The news today is all about flagpoles. Sometimes the poles are used, and sometimes they are blown down. Hmmm …
Sweet Water High School in Alabama has a new flagpole, dedicated and flying the Stars and Stripes.
SWHS dedicates flag pole
On a warm, sunny Sunday afternoon, the sound of taps could be heard playing from Sweet Water High School. The reason for this music was the Flag Pole Dedication Ceremony that was held Sunday, Sept. 9, at 2 p.m. A crowd of about 50 people attended the ceremony which also included a 9-11 remembrance.
Principal Stan Stokley welcomed the guests and Pastor Ed Rose gave the invocation. Byron Vice of the Woodmen of the World spoke about the Woodmen of the World and their donation of flags and flag poles.

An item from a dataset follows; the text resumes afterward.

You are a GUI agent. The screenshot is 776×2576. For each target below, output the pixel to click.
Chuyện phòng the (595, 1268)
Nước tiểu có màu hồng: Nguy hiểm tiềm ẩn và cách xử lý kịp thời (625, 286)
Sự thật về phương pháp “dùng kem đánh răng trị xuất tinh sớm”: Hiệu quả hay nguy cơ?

Termites, water and flagpoles don’t usually have a lot in common, unless the flagpoles are made from Douglas firs. Then you have to take pests seriously.
Winds blow down Capitol’s last flagpole
The Capitol had two 60-foot high wooden flagpoles on either side of its main entrance. Winds on Aug. 12 knocked down the west flagpole, which had supported the U.S. and prisoner-of-war flags.
After that, all the flags flew from the east pole, which previously supported the Missouri flag. But that pole blew down and damaged a tree as powerful storms moved across the state late Wednesday night and early Thursday morning.
The poles, which were more than 12 years old, had become weakened by water and termites, said Dave Mosby, director of the state’s Facilities Management, Design and Construction Division.
After the first pole fell, state officials suspected the second pole might also be damaged and so ordered two new aluminum flagpoles last week at a cost of about $39,000, Mosby said. It could take six-to-eight weeks for the new poles to arrive.